Bug #580 Join is not optimized well if IN (<VALUES>) is used
Submitted: 4 Jun 2003 2:50 Modified: 26 Jun 2003 9:54
Reporter: Peter Zaitsev (Basic Quality Contributor) Email Updates:
Status: Not a Bug Impact on me:
None 
Category:MySQL Server Severity:S2 (Serious)
Version:4.0 OS:
Assigned to: Igor Babaev CPU Architecture:Any

[4 Jun 2003 2:50] Peter Zaitsev
Description:
This problem seems to exist in MySQL 3.23 as well, but it does not strikes that
hard as it seems to have lower value to prefer index scan against full table scan.

mysql> explain select * from t1,t2 where i=1 and t=i;
+-------+------+---------------+------+---------+-------+------+--------------------------+
| table | type | possible_keys | key  | key_len | ref   | rows | Extra                    |
+-------+------+---------------+------+---------+-------+------+--------------------------+
| t1    | ref  | i             | i    |       5 | const |    1 | Using where; Using index |
| t2    | ref  | t             | t    |       5 | const |    1 | Using where              |
+-------+------+---------------+------+---------+-------+------+--------------------------+
2 rows in set (0.00 sec)

mysql> explain select * from t1,t2 where i=2 and t=i;
+-------+------+---------------+------+---------+-------+------+--------------------------+
| table | type | possible_keys | key  | key_len | ref   | rows | Extra                    |
+-------+------+---------------+------+---------+-------+------+--------------------------+
| t1    | ref  | i             | i    |       5 | const |    1 | Using where; Using index |
| t2    | ref  | t             | t    |       5 | const |    1 | Using where              |
+-------+------+---------------+------+---------+-------+------+--------------------------+
2 rows in set (0.00 sec)

On MySQL 3.23.56:

mysql> explain select * from t1,t2 where i in (1,2) and t=i;
+-------+-------+---------------+------+---------+------+------+-------------------------+
| table | type  | possible_keys | key  | key_len | ref  | rows | Extra                   |
+-------+-------+---------------+------+---------+------+------+-------------------------+
| t1    | range | i             | i    |       5 | NULL |    2 | where used; Using index |
| t2    | ref   | t             | t    |       5 | t1.i |   10 | where used              |
+-------+-------+---------------+------+---------+------+------+-------------------------+
2 rows in set (0.00 sec)

As you see the real problem is range estimation based on constants is not done 
in case IN is used.  Statistics about cardinality is used instead.

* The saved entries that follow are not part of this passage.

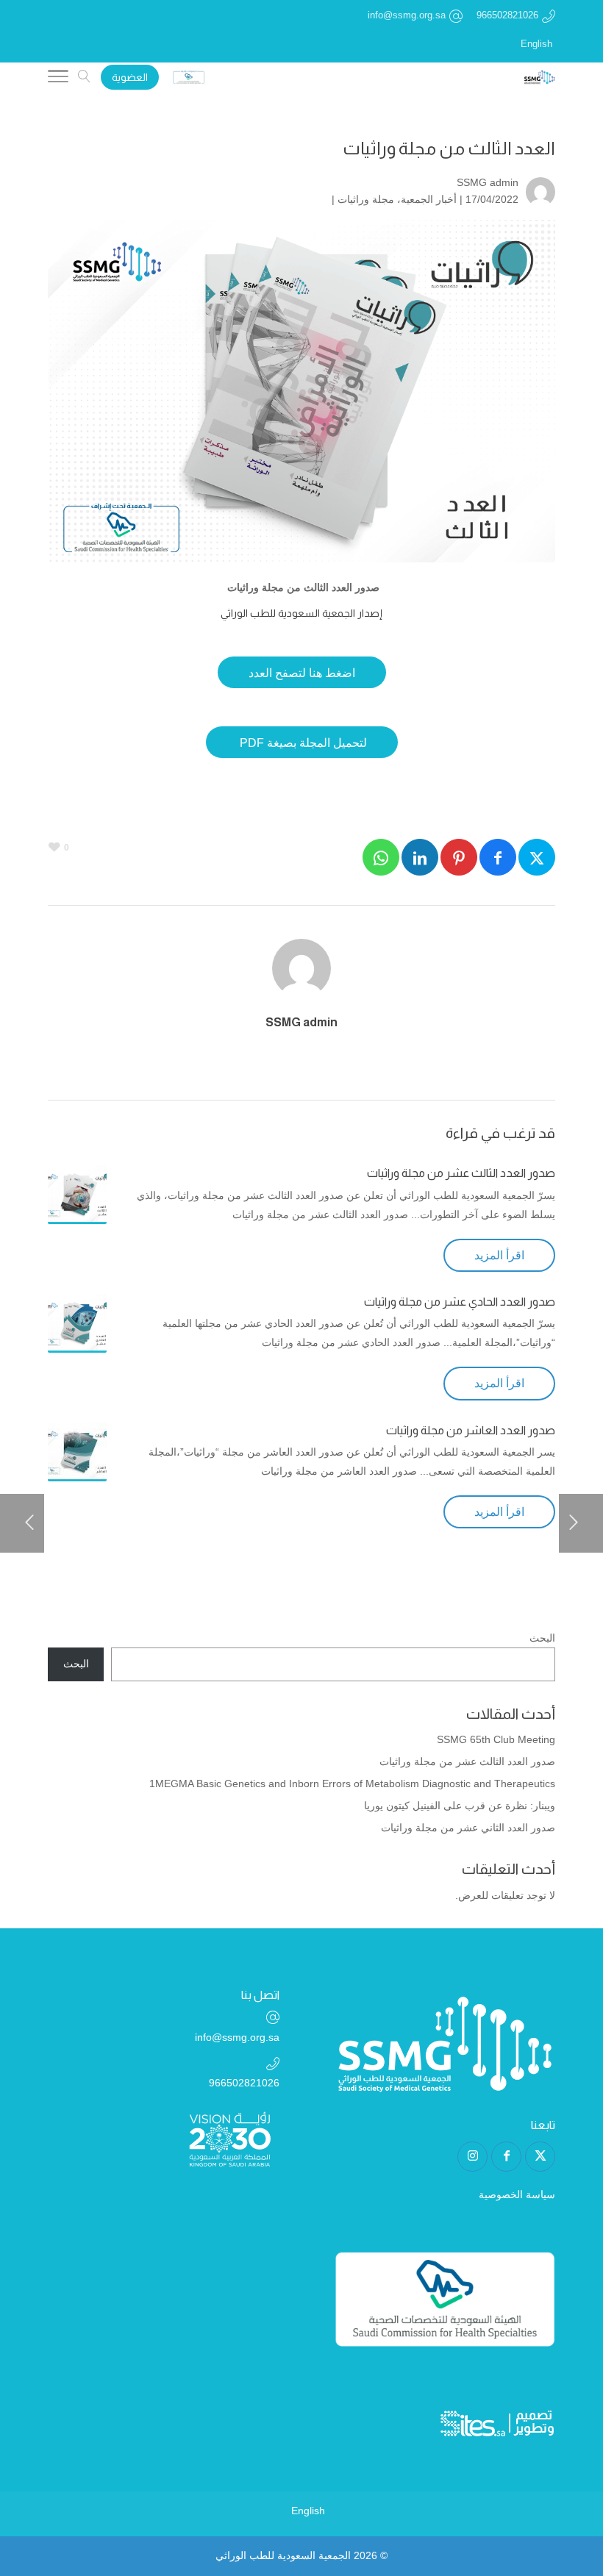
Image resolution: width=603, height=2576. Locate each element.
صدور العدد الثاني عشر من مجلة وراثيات (468, 1827)
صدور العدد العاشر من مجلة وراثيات (470, 1430)
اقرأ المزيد (499, 1255)
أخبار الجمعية (429, 199)
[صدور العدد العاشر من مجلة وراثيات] (77, 1452)
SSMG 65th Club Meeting (496, 1739)
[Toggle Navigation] (58, 78)
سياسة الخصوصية (517, 2194)
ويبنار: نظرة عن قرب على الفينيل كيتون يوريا (459, 1805)
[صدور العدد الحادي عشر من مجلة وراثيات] (77, 1323)
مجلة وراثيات (366, 199)
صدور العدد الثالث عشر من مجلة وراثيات (461, 1173)
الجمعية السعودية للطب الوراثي (283, 2555)
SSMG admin (487, 182)
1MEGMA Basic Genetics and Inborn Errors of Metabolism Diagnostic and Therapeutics (352, 1783)
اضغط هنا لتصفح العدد (302, 673)
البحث (542, 1638)
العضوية (130, 77)
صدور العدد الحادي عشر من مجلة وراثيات (459, 1301)
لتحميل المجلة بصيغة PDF (302, 743)
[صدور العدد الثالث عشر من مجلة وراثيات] (77, 1194)
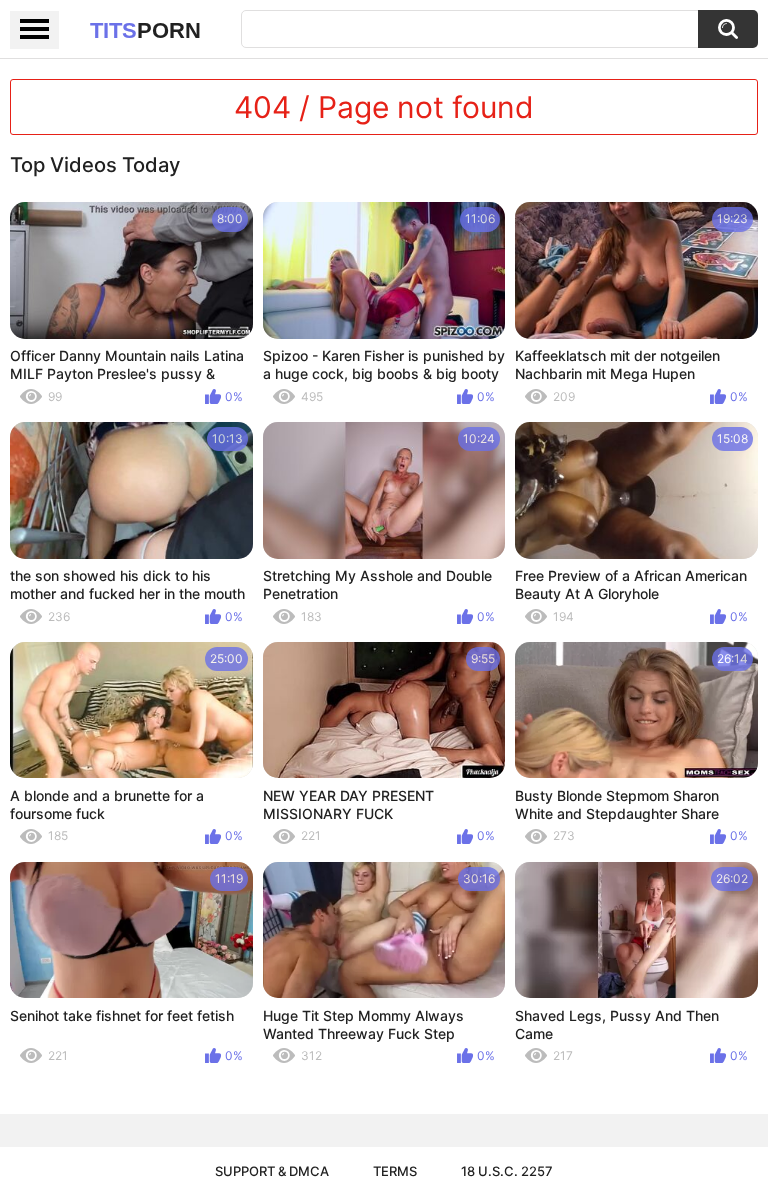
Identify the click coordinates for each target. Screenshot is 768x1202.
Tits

This leads to the following behavior in MySQL 4.0:

+-------+-------+---------------+------+---------+------+------+--------------------------+
| table | type  | possible_keys | key  | key_len | ref  | rows | Extra                    |
+-------+-------+---------------+------+---------+------+------+--------------------------+
| t1    | index | i             | i    |       5 | NULL |    3 | Using where; Using index |
| t2    | ALL   | t             | NULL |    NULL | NULL |   29 | Using where              |
+-------+-------+---------------+------+---------+------+------+--------------------------+
2 rows in set (0.48 sec)

So MySQL 3.23 also does not find proper esimation for the range but it still selects index in this case.

How to repeat:
CREATE TABLE t1 (
  i int(11) default NULL,
  KEY i (i)
) TYPE=MyISAM;

--
-- Dumping data for table 't1'
--

INSERT INTO t1 VALUES (1),(2),(3);

--
-- Table structure for table 't2'

CREATE TABLE t2 (
  t int(11) default NULL,
  c char(1) default NULL,
  KEY t (t)
) TYPE=MyISAM;

--
-- Dumping data for table 't2'
--

INSERT INTO t2 VALUES (1,'a'),(2,'a'),(3,'a'),(3,'a'),(3,'a'),(3,'a'),(3,'a'),(3,'a'),(3,'a'),(3,'a'),(3,'a'),(3,'a'),(3,'a'),(3,'a'),(3,'a'),(3,'a'),(3,'a'),(3,'a'),(3,'a'),(3,'a'),(3,'a'),(3,'a'),(3,'a'),(3,'a'),(3,'a'),(3,'a'),(3,'a'),(3,'a'),(3,'a');
[26 Jun 2003 9:54] Igor Babaev
It's not a bug. The optimizer just does not propagate conjunctive equality. predicates. As a result it gets bad estimates in some queries with equi-joins.
I opened task #1000 to fix this inefficiency.